## Data extract:
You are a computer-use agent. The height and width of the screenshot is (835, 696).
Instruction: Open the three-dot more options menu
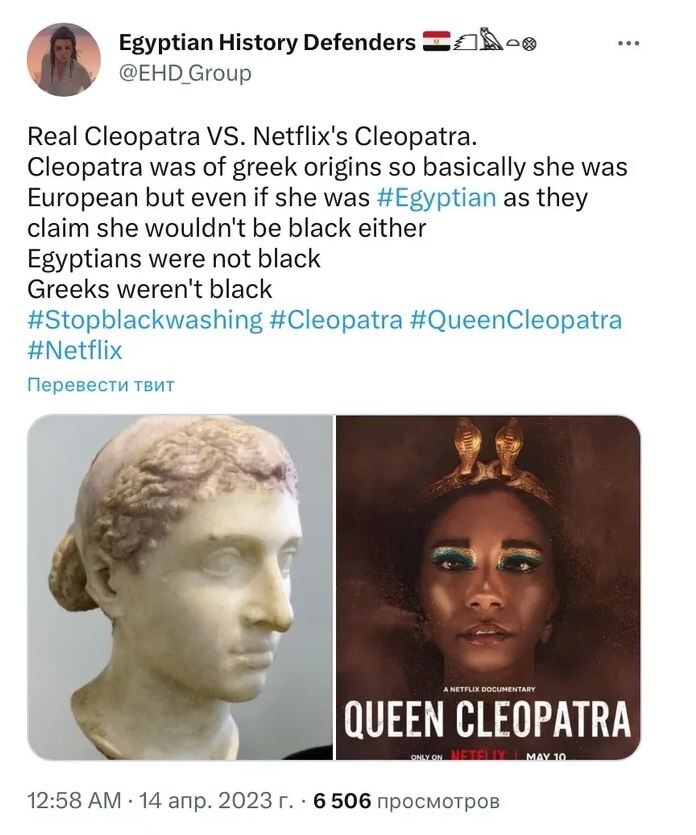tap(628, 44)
...
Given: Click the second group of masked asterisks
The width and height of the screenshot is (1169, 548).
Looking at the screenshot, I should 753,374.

## Your task:
Copy out verbatim the rows starting at the line that contains "You are a computer-use" and ending at the line that contains "tap(628, 44)", with both of those lines included. Leave the pictures out of your copy.

## Full output:
You are a computer-use agent. The height and width of the screenshot is (835, 696).
Instruction: Open the three-dot more options menu
tap(628, 44)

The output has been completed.